When you reach the line that contains "03 88 78 87 02 (882, 57)" in the data below, start reproducing lines exactly, and stop after the line that contains "03 88 78 87 03 (709, 845)".

MATERIAL TO PROCESS:
++++++

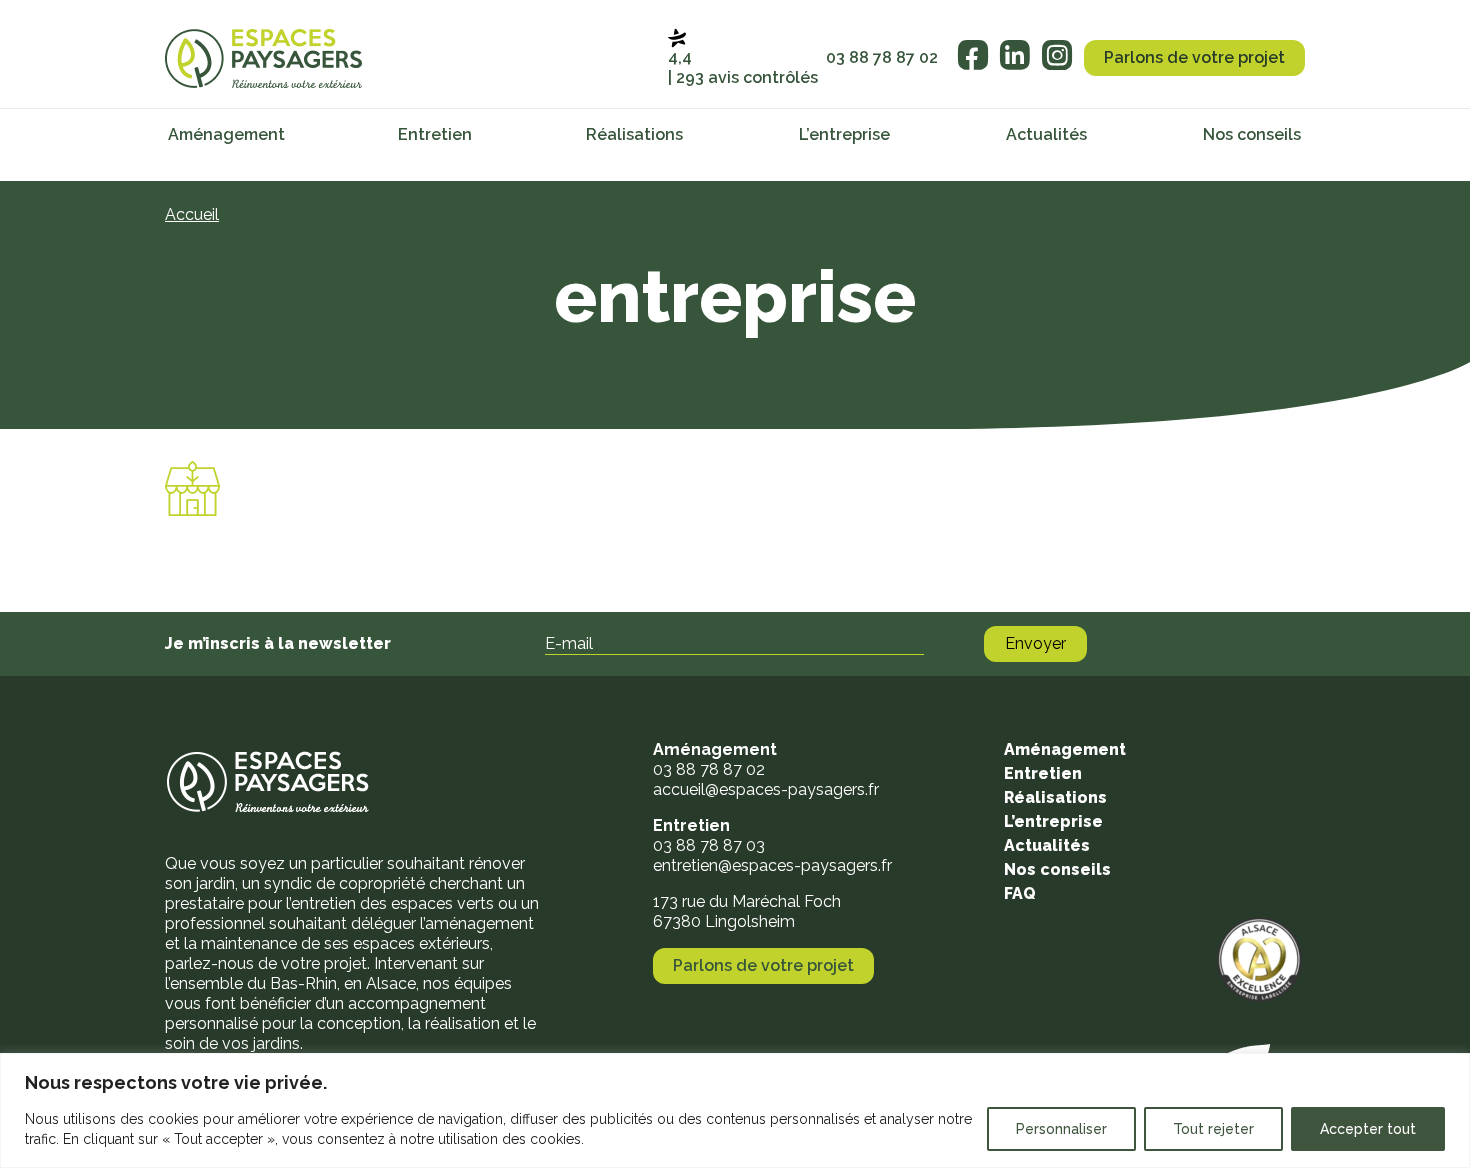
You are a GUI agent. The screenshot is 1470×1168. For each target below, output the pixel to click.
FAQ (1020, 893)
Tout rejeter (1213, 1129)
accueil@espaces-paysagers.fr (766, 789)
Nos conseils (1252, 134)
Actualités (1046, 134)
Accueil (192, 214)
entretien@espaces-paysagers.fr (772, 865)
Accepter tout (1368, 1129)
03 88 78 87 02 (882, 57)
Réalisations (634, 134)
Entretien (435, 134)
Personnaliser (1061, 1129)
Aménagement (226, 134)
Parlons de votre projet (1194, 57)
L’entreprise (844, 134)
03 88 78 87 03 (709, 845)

++++++

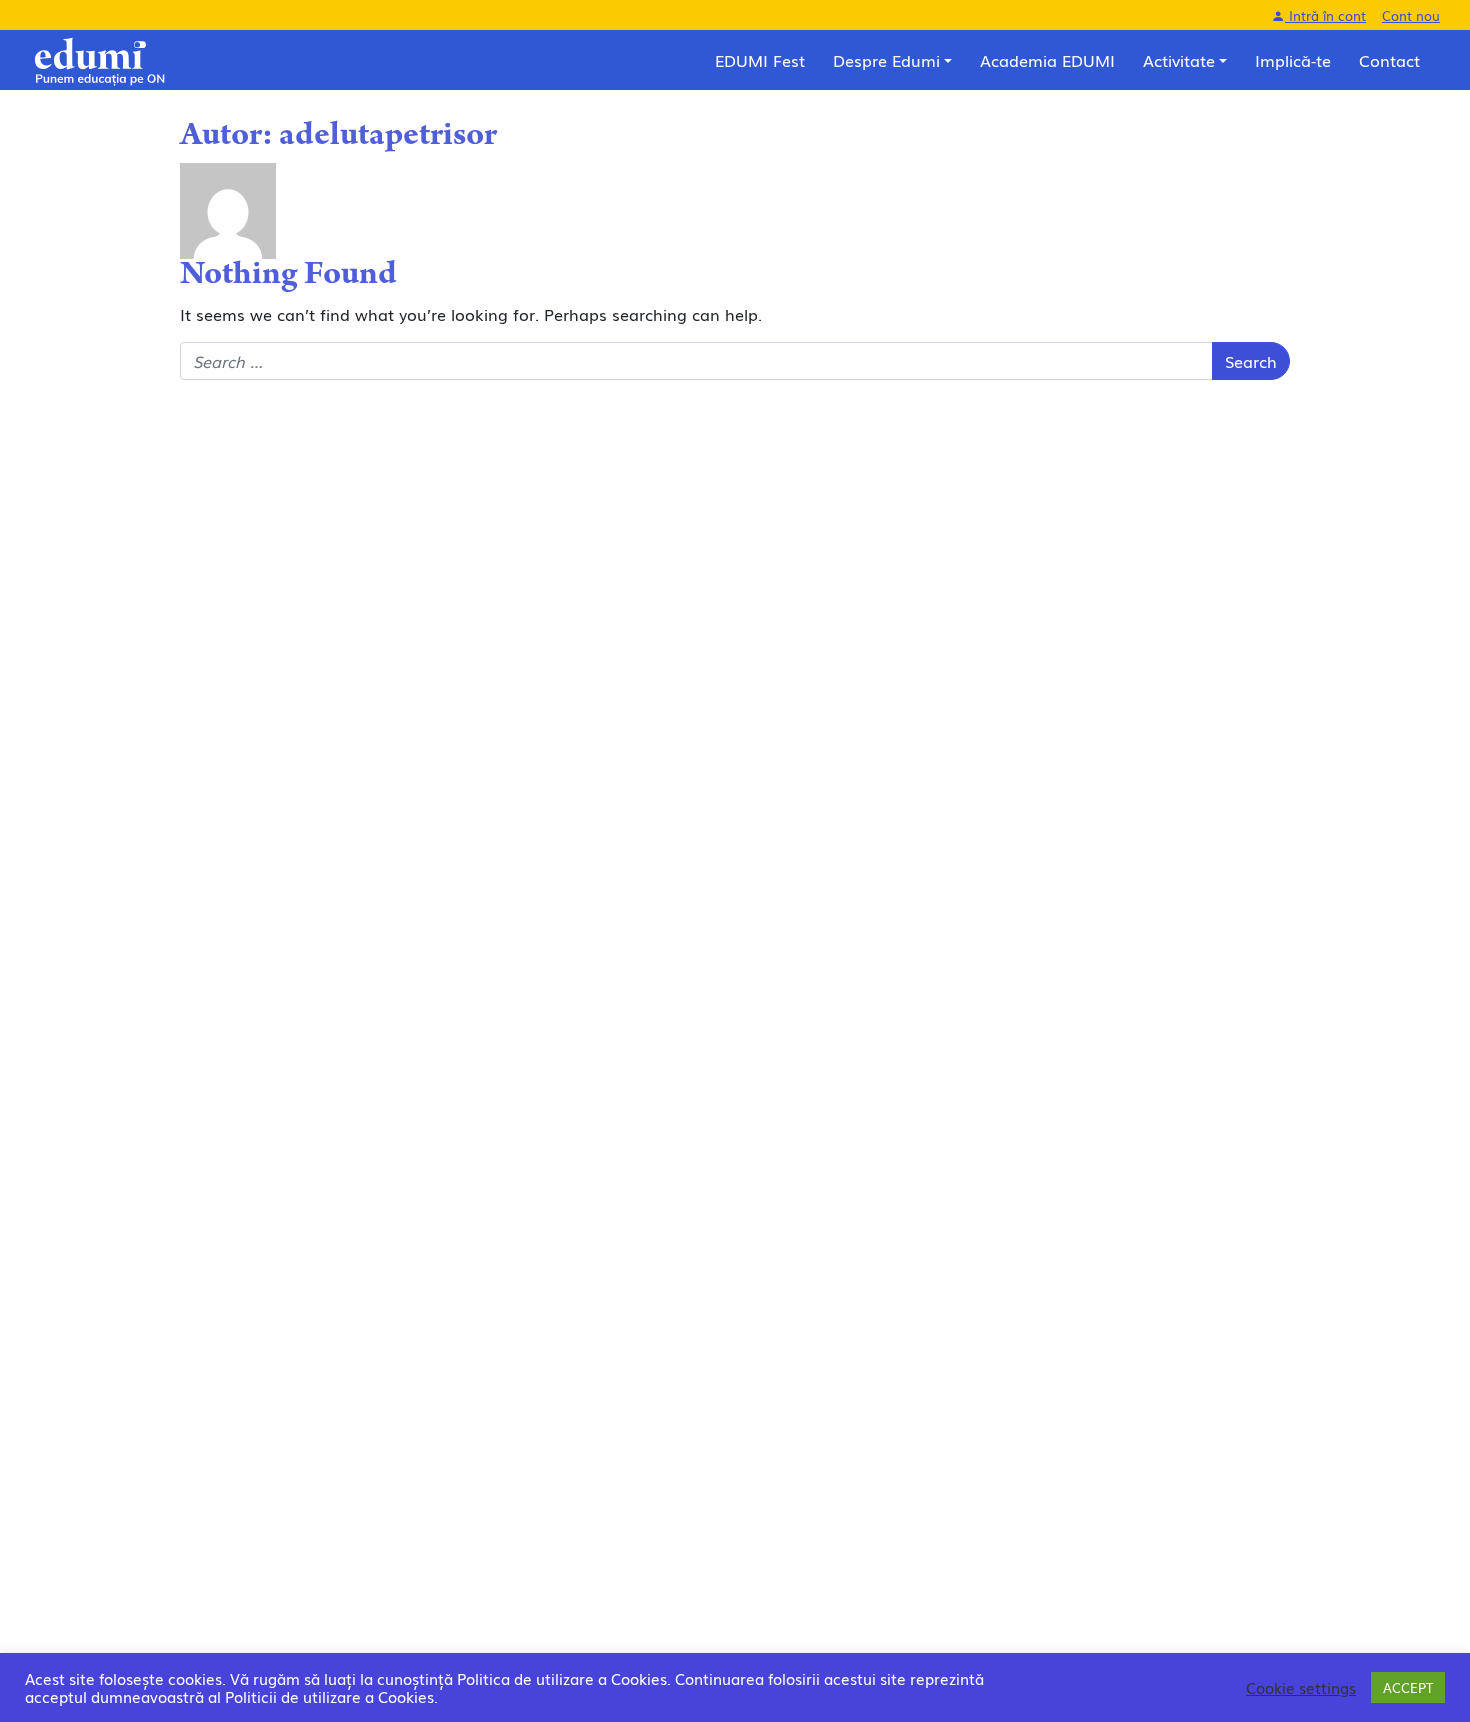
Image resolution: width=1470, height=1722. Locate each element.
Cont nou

++++++

ANSWER BOX:
03 88 78 87 02 (882, 57)
Réalisations (634, 134)
Entretien (435, 134)
Personnaliser (1061, 1129)
Aménagement (226, 134)
Parlons de votre projet (1194, 57)
L’entreprise (844, 134)
03 88 78 87 03 (709, 845)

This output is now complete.